There are likely other solutions besides proprietary juice packages but it's a fairly serious issue. A friend of mine works in the Central Valley as QA lead for a few different companies -- getting low-margin businesses to spend money on ensuring food safety is an uphill task.
That's like 20,000 per year, if you divide it out, and in a country of 400 million people it's not a significant problem. I'd find it pretty surprising if that was mostly related to juicing, as opposed to other causes.
Recalled food represents a small amount of this. Most foodborne illnesses are the result of improper storage, handling, or cooking at the time or preparation. The chicken isn't thawed properly before being cooked, the soup is stored at 130 degrees, or the chef doesn't wash their hands between touching raw meat and salad or after going to the bathroom.
If someone wants to corner the juicer market, all they have to do is engineer one that can be completely cleaned in under 30 seconds. The best ones I have seen still take several minutes to fully clean.
I had a Breville something-or-other. Using it was such a project because of the washing ritual. After a month or so I gave it to my mother, who I don't think has ever used it. I agree completely.
Also, they know precisely which customers were shipped which packs, so they can easily email the affected customers and tell them not to use the packs. There's no need to build a DRM system to lock out packs that have been flagged.
"You won't get this value if you just hand-squeeze our product bags." Of course, if you manually pour boiling water through a Keurig k-cup, you will not get the "value" of the k-cup. But it's a disingenuous response, because the alternative to using the machine with the packs isn't using the packs without the machine, it's using neither.
Right, the difference seems minimal. When you start with a whole carrot, or a whole orange, there's the obvious advantage of greatly reduced surface area plus the plant's natural outer layer. Keeps everything fresh.
Blending it into fine pieces removes all that. The bags apparently aren't even vacuum-sealed (there's a "breathing hole"), so everything will be oxidizing and degrading pretty quickly. That's worse than bottled juice.
* The bags apparently aren't even vacuum-sealed (there's a "breathing hole")*
Wouldn't the content (at least the liquid part of it) leak through the hole?
But they don't pasteurize the bag's content, so it will spoil a lot faster than, say, juice you buy at a supermarket. They use their fancy QR code to make sure a bag hasn't expired, essentially providing an over-engineered solution to a problem they created in the first place.
Yeah thats what I was thinking when looking at the hand squeeze video vs. the product pitch. If its just cut fruit pieces which sounds like big cuts a high power press make sense (if you ignore the price or waste of the pack) but that wouldn't be hand squeezable. If its already a pulp it make sense that you can hand squeeze it but then again why the claim that their press is so powerful if it takes longer than hand?
Verging on off-topic here, but I found the video itself really odd. Why would you reach your bare hand into the bag to scoop it out rather than simply pouring/shaking the contents out after cutting it open?
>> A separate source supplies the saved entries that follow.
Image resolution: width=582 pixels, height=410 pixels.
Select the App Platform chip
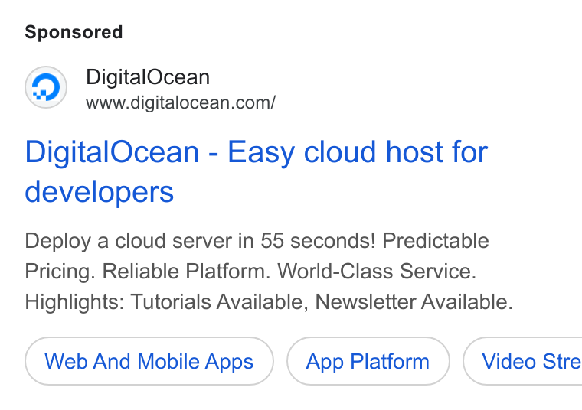click(x=368, y=361)
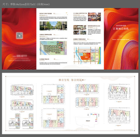The image size is (140, 137).
Task: Open the location map with orange highlighted plot
Action: [x=87, y=56]
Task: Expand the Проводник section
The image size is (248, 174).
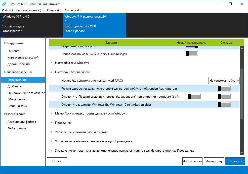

Perhaps they wanted to avoid any resemblance to squeezing the contents out, but it just seemed strange.
So basically, it seems like part of their business is metrics and control. Anyone can juice fruit. They don't actually proport any more safety, just the possibility of better response to recalls.
Unless their system can be proven to reduce, as opposed to increase, wastage and spoilage, the entire point is moot.
But I cannot see this ever taking off, so this is moot as well. If you are into raw smoothies, you are probally into knowing where your food comes from and getting it in its natural state.
We also have these magical devices called blenders, invented many decades ago, and available for $20 or so. Toss in your preferred mix of fruit, juice, ice cream etc, and hit BLEND.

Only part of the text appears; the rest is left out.